Take a look at the prognosis of psychiatric illnesses, and THEN compare to IM. A lot of IM is GI bleeds, the flu, or if it's chronic, it can be managed if the patient is compliant. And some of those diseases can be shipped off to surgery, which never happens in psych. I would honestly say in psych, unless you are dealing with something super discreet like arachnophobia (never) you are unlikely to achieve much "curability" at all. (Caveat: I don't know how curable arachnophobia is but I hope one day to have a patient with this and only this as their CC just to find out!)

Just for example, an anorexia nervosa patient has on average something like 7 inpatient admissions before they even start to get better. Alcoholics relapse I don't even know how many times. Bipolar disorder is one of the world's most disabling illnesses. Schizophrenia... medications help but we are far from a cure. Antisocial personality disorder--I'm not quoting EBM here, but I think I've actually read somewhere where it was advised for experienced psychotherapists not to even try to treat it! And compliance is always an issue in psychiatry.

I'm not trying to discourage people but just say, look at the natural history of psychiatric illnesses before waxing poetic about the "influence" you'll have. You should have a true interest in the material itself.
 
This is extremely true. As a psych intern who did 6 months of call from July to Dec there were patients I admitted no less than 5 times, whom other interns I shared call with never even saw. What that means is that there are patients who literally come in on a q5 basis, corresponding to my exact call schedule. (When I wasn't admitting them, they were in the hospital). Other interns admitted other frequent fliers on a similar basis. There are other patients who come in daily, mind you! Don't fool yourselves that you'll "cure" these patients. They will plague you as residents! There are many reasons to go into psychiatry but curing all or even a majority of the patients is not one of them. Not a single "cure" exists in psychiatry that I'm aware of. We have many medications, most of which have serious side effects and our patient don't take, as a result. I think you really have to go into psychiatry having an awareness of the long term struggles patients will face, on many fronts.

Take a look at the prognosis of psychiatric illnesses, and THEN compare to IM. A lot of IM is GI bleeds, the flu, or if it's chronic, it can be managed if the patient is compliant. And some of those diseases can be shipped off to surgery, which never happens in psych. I would honestly say in psych, unless you are dealing with something super discreet like arachnophobia (never) you are unlikely to achieve much "curability" at all. (Caveat: I don't know how curable arachnophobia is but I hope one day to have a patient with this and only this as their CC just to find out!)
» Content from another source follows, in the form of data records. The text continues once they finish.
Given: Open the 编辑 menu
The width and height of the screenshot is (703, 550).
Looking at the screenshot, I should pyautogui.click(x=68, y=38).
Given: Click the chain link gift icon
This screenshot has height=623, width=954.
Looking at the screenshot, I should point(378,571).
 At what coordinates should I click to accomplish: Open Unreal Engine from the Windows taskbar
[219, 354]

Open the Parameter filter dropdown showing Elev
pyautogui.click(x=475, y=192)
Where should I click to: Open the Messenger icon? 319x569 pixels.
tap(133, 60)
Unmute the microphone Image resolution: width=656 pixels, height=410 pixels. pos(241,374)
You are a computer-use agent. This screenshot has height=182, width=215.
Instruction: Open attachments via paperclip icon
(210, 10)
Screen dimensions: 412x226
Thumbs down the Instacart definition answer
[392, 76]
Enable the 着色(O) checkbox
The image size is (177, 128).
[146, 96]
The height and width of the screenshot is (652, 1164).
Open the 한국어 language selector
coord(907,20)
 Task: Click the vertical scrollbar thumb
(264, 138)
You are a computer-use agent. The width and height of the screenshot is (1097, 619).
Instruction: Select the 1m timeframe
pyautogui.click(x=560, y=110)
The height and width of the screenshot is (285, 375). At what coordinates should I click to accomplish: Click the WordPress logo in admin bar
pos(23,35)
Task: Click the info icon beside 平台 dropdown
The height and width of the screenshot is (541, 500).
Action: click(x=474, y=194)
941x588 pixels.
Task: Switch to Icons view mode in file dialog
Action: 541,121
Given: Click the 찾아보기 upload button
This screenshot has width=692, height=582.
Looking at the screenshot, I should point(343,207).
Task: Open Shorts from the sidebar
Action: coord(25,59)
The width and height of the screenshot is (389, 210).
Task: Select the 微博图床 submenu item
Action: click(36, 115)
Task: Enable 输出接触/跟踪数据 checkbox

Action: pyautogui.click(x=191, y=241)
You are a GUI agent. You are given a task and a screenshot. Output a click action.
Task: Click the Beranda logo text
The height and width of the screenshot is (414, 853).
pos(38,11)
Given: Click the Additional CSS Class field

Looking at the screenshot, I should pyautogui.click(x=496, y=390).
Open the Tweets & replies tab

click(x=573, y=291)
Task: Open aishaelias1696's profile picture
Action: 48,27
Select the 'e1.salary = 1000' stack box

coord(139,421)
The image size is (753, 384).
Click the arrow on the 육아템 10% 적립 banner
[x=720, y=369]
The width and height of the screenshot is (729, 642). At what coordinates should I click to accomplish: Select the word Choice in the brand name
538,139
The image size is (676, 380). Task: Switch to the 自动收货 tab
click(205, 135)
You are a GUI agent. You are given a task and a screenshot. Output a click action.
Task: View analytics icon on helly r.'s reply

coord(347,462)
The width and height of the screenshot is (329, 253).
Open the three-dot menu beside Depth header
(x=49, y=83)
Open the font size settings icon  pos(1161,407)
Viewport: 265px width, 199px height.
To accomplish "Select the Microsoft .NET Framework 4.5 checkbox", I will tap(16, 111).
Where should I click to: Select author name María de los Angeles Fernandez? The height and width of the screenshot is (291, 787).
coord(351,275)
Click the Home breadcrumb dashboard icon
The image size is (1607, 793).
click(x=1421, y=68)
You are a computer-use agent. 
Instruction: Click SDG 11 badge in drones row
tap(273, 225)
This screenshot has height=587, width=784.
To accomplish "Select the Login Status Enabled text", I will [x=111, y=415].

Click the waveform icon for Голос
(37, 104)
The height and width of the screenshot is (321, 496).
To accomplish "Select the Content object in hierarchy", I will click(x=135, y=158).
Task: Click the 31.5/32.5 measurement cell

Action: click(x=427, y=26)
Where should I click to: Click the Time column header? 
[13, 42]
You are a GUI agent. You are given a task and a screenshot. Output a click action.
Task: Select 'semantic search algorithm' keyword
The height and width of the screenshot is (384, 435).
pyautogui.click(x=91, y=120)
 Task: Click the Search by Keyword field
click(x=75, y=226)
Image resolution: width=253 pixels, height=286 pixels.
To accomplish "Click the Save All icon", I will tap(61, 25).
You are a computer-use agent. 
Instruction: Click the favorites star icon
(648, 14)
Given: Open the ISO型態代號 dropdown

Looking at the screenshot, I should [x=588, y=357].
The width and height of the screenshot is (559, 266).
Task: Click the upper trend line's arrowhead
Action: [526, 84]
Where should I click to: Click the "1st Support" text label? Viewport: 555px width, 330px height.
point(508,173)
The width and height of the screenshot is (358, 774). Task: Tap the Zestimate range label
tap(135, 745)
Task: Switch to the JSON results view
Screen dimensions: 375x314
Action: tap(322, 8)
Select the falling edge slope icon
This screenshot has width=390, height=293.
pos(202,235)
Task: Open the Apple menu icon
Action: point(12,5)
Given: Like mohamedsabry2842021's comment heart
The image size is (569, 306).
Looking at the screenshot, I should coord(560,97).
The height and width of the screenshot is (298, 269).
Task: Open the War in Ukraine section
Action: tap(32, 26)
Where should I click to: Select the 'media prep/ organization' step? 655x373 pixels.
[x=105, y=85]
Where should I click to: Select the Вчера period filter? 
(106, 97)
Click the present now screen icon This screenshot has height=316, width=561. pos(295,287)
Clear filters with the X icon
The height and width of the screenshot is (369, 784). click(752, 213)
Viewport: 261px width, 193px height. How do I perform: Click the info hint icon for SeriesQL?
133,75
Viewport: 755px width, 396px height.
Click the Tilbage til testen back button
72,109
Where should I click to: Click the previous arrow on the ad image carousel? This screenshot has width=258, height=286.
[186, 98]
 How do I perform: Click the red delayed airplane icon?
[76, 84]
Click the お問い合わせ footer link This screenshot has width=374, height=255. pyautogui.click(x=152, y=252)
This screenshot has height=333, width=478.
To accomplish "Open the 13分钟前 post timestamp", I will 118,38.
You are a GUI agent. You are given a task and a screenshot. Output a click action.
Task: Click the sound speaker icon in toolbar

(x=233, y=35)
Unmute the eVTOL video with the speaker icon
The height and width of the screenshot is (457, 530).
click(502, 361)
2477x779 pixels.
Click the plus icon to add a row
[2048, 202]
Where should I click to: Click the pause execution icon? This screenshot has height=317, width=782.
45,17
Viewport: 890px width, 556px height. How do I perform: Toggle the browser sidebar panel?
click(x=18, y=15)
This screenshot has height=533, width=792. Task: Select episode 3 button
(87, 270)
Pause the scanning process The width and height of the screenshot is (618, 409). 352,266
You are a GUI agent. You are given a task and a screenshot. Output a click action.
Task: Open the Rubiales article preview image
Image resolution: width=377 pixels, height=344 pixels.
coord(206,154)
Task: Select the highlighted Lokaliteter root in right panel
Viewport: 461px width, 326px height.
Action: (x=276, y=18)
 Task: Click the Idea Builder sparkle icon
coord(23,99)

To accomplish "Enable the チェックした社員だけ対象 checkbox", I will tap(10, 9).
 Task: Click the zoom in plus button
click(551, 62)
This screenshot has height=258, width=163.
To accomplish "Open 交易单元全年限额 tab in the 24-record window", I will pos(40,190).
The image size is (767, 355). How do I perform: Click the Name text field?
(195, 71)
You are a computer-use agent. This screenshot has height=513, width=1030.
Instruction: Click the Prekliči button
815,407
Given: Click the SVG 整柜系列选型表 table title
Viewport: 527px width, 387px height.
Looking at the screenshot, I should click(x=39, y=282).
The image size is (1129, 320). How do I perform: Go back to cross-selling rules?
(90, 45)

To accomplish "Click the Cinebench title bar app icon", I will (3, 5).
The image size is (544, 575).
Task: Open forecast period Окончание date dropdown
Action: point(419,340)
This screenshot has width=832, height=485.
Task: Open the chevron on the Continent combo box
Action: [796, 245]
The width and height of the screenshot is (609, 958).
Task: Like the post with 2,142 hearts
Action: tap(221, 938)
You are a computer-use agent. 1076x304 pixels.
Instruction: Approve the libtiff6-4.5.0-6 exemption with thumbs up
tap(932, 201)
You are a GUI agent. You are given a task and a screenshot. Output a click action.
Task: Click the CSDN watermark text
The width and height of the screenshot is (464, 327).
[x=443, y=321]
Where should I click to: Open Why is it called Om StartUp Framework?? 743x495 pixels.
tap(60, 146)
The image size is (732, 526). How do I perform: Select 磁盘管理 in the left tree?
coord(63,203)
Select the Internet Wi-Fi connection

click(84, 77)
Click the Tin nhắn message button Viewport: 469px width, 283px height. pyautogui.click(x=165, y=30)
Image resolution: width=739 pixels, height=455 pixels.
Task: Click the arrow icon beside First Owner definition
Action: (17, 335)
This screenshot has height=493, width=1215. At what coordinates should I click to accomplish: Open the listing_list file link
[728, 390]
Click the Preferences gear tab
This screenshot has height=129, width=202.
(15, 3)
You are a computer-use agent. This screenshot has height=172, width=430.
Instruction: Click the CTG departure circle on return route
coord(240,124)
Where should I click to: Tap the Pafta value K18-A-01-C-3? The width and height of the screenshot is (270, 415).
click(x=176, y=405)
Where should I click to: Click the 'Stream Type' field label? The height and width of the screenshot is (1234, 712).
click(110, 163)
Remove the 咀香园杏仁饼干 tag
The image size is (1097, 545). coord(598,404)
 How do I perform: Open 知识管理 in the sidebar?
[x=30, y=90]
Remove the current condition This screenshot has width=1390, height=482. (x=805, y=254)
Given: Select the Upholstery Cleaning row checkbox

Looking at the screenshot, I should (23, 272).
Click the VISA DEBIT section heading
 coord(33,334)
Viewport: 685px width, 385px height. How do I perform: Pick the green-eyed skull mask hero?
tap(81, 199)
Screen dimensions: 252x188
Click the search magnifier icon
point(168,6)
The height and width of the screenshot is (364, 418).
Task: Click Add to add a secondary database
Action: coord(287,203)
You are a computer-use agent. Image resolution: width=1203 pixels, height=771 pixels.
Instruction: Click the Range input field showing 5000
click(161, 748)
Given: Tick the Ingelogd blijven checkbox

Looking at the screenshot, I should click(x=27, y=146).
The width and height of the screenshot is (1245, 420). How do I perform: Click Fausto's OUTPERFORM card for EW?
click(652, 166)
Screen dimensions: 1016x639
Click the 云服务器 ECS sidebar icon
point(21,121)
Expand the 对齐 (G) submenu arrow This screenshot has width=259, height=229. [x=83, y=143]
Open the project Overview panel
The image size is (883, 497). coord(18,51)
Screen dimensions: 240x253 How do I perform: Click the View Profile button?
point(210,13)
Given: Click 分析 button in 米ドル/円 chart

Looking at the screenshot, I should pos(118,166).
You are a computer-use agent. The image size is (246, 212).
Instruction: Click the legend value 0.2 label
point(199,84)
Just for example, an anorexia nervosa patient has on average something like 7 inpatient admissions before they even start to get better. Alcoholics relapse I don't even know how many times. Bipolar disorder is one of the world's most disabling illnesses. Schizophrenia... medications help but we are far from a cure. Antisocial personality disorder--I'm not quoting EBM here, but I think I've actually read somewhere where it was advised for experienced psychotherapists not to even try to treat it! And compliance is always an issue in psychiatry.

I'm not trying to discourage people but just say, look at the natural history of psychiatric illnesses before waxing poetic about the "influence" you'll have. You should have a true interest in the material itself.

Interesting perspective, thanks for sharing.